### SHORT PROBLEM
Copy the rows from the line holding "Screen dimensions: 561x1568" through the end of the rows, inclusive, and substitute "Vertical" for "Horizontal". Change nothing else, and leave the pictures out of your answer.

----- EXTRACTED DATA -----

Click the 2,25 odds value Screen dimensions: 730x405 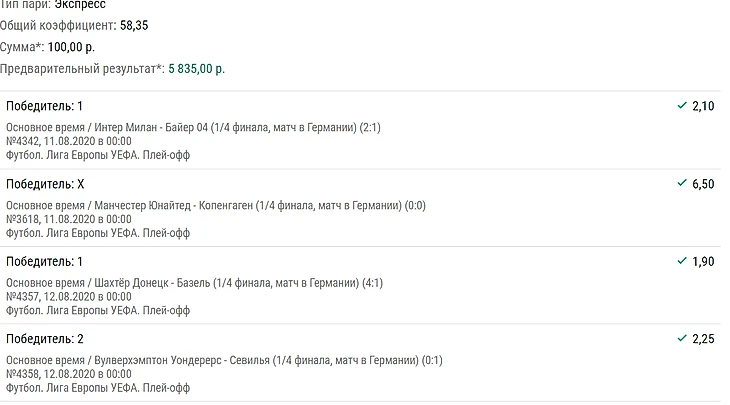(x=703, y=339)
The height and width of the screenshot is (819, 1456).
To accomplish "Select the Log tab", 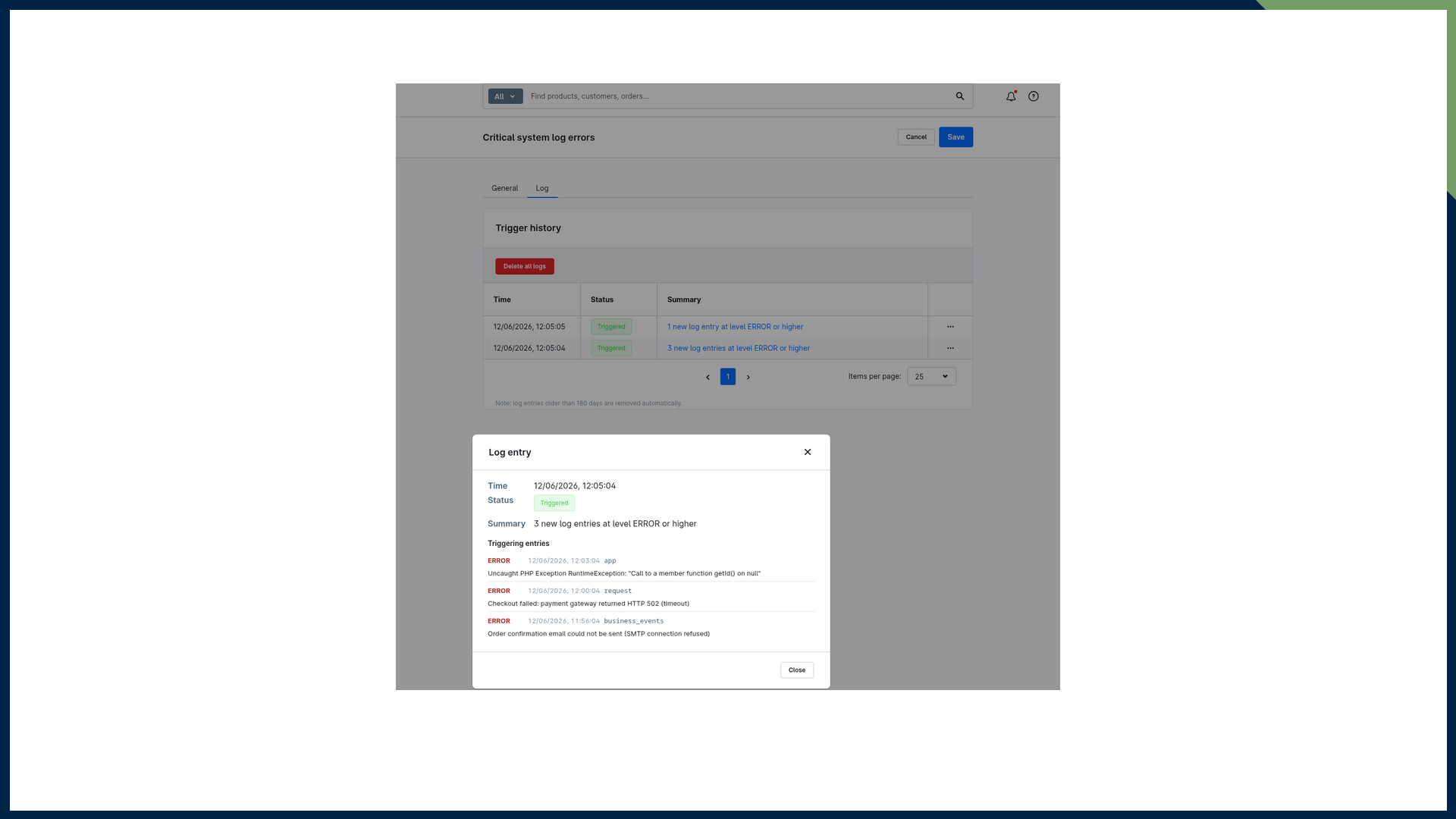I will [x=542, y=188].
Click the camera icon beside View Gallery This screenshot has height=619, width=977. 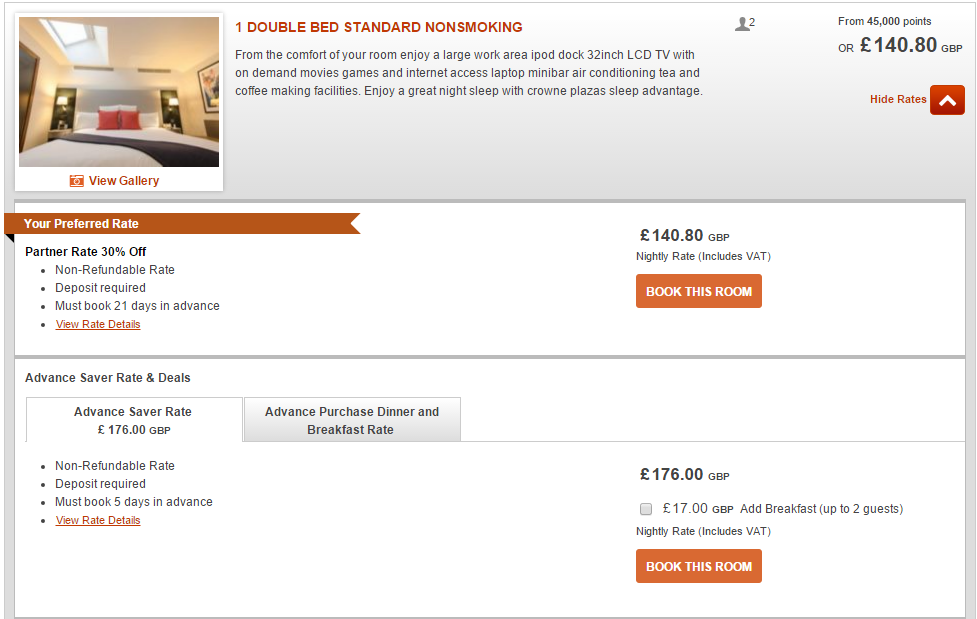[77, 181]
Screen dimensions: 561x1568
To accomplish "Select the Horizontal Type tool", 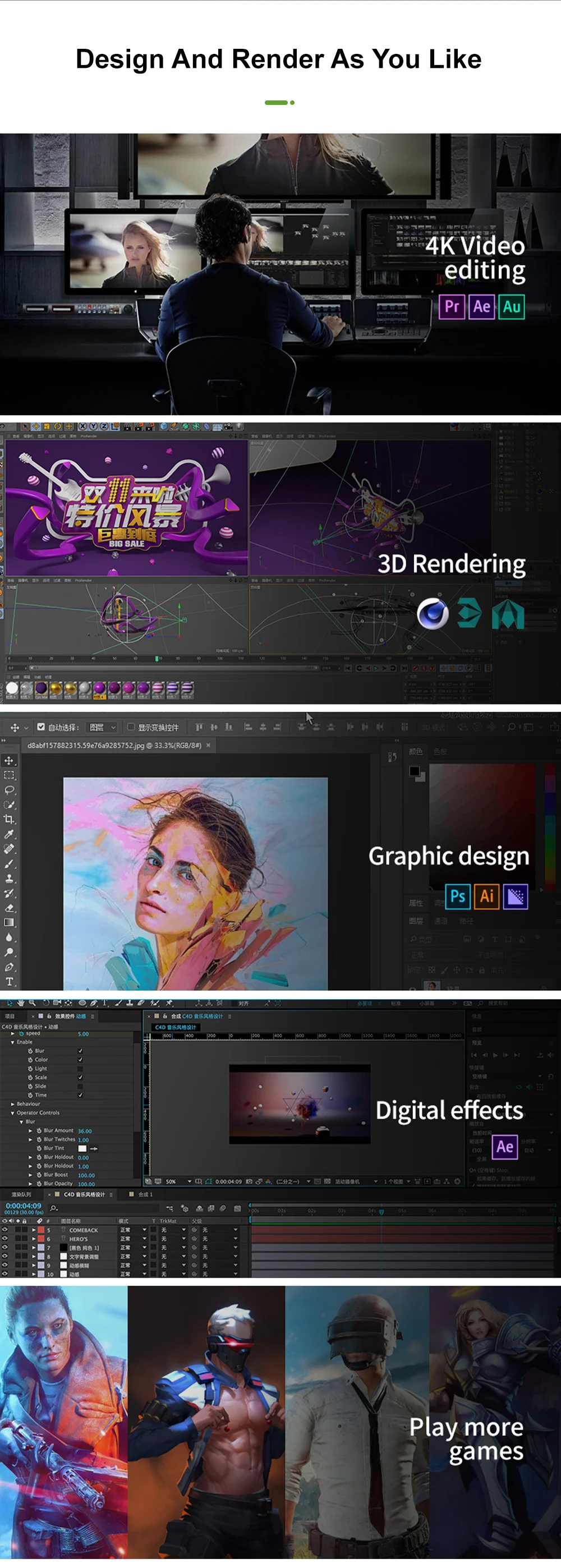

-----

### FINISHED TASK
Screen dimensions: 561x1568
To accomplish "Select the Vertical Type tool", 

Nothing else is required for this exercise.